Some of the species will likely fail to thrive, but that is OK. Others may threaten to take over the tank. Try to strike a balance among which plants are easy to grow, which plants you like, and how much maintenance you want to do. Finding that balance is how you create a tank that you really like.


----------



## Tex Gal (Nov 1, 2007)

Great advice. Whenever I start a new tank I try to stuff it with plants. Then as it matures I take out what I don't want. It keeps the fish happy, helps establish the tank and looks pretty.


----------



## Jar (Jun 5, 2011)

2 weeks:




Slowly but surely, my water's clearing up. However, some spots of green algae have been showing up on my glass. I bought two _neritina natalensis_ in hopes that they will clear some of it up. Is this just a phase that aquariums go through in the early stages? I've been exposing the tank to less light in hopes that would help.

As for flora, I added a patch of java moss to the driftwood, and about 25 frogbit plants. When my order of frogbit came in, all of the root systems had melted on the journey, but they look to be growing back quickly. I was worried I had lost them all, but they must be pretty resilient. The wisteria I have is ugly; it looks like a weed to me.

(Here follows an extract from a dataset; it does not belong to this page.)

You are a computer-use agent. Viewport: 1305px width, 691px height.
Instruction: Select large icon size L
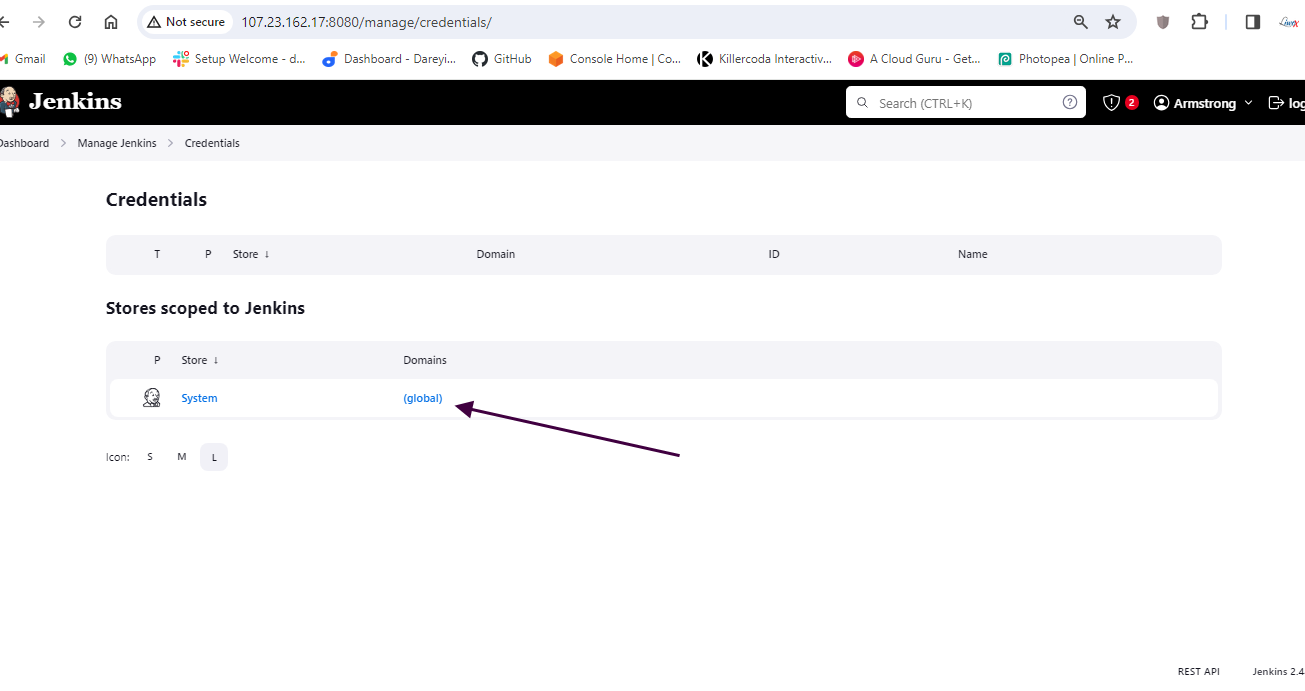(x=214, y=457)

Some of my pennywort is turning brown. The moneywort's lower leaves are falling off. There's new growth on all of the plants, though, so maybe I shouldn't worry.

Somewhere along the line I inherited some pond snails and maybe a ramshorn snail or two. I think most of the pond snails are in my new ~2 gallon bowl, but they're multiplying too rapidly. I've been crushing them and dropping them in the 10 gallon and the rasboras go nuts. I've added some more trumpet snails into the 10 gallon, and I hope they do a good job with cleanup.


----------